▸ **WRITTEN EXERCISE**: Substitute "column heading" for "column header" in the listing lines from the one containing "Screen dimensions: 529x468" through the end of the listing, inclusive, and give back only those lines with nothing else changed.

Start of EXERCISE INPUTS

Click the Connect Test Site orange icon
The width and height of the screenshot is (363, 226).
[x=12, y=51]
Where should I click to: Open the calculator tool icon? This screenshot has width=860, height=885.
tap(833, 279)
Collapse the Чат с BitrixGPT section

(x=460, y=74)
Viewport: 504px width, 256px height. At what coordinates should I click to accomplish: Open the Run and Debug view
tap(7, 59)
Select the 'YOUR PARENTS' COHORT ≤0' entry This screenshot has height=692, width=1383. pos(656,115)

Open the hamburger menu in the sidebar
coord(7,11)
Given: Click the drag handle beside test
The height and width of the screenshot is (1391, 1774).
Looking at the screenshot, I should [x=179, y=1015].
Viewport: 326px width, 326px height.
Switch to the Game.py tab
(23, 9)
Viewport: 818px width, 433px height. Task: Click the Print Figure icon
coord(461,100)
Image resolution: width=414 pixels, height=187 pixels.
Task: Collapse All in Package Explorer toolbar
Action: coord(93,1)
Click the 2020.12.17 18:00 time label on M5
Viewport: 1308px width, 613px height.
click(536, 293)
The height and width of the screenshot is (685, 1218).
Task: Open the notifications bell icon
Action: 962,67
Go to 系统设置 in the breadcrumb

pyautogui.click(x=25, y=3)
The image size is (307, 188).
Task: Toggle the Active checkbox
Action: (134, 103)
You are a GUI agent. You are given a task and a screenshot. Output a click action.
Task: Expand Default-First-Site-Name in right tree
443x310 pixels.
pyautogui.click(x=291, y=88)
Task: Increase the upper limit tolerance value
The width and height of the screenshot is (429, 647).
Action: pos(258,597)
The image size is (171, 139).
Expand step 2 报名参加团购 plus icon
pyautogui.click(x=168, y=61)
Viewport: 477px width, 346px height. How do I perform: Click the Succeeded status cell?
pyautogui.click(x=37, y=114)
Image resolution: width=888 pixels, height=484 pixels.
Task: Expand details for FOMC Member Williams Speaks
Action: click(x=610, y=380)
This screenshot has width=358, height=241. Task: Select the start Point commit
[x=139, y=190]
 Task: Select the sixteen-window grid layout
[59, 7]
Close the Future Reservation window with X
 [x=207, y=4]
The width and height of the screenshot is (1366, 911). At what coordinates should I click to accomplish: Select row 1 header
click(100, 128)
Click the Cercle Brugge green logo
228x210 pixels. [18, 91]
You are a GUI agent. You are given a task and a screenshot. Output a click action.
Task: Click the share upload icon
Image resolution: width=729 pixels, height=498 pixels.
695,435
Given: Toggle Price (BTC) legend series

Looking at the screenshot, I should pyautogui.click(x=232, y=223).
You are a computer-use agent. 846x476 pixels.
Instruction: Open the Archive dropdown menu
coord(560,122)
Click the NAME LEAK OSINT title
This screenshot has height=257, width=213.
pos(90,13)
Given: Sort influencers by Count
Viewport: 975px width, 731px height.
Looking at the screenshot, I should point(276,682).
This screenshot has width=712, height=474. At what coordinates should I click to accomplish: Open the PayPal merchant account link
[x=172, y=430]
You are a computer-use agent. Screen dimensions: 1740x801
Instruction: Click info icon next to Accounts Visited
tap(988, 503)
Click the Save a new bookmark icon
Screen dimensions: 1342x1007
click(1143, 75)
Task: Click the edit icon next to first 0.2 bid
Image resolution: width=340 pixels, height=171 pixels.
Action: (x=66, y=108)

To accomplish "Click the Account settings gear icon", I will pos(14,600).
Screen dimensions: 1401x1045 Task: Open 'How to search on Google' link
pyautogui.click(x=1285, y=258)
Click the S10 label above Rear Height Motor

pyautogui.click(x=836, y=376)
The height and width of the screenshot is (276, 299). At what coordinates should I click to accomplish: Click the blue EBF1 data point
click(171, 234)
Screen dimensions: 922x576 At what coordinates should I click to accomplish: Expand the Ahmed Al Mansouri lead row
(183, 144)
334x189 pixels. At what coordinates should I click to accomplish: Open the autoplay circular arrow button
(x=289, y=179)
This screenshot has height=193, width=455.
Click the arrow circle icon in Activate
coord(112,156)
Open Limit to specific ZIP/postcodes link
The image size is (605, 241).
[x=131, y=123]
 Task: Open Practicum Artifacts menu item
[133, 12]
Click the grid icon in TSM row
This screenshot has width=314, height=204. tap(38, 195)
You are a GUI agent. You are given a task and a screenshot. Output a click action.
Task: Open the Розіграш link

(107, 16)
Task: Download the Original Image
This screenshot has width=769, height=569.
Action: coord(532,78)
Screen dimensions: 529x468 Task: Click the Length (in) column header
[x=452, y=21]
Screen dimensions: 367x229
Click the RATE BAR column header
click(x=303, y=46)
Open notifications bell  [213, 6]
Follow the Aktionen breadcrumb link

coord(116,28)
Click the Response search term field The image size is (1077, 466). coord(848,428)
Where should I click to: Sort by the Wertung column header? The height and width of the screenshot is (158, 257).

End of EXERCISE INPUTS

▸ **TASK OUTPUT**:
Screen dimensions: 529x468 Task: Click the Length (in) column heading
[x=452, y=21]
Screen dimensions: 367x229
Click the RATE BAR column heading
click(x=303, y=46)
Open notifications bell  [213, 6]
Follow the Aktionen breadcrumb link

coord(116,28)
Click the Response search term field The image size is (1077, 466). coord(848,428)
Where should I click to: Sort by the Wertung column heading? The height and width of the screenshot is (158, 257).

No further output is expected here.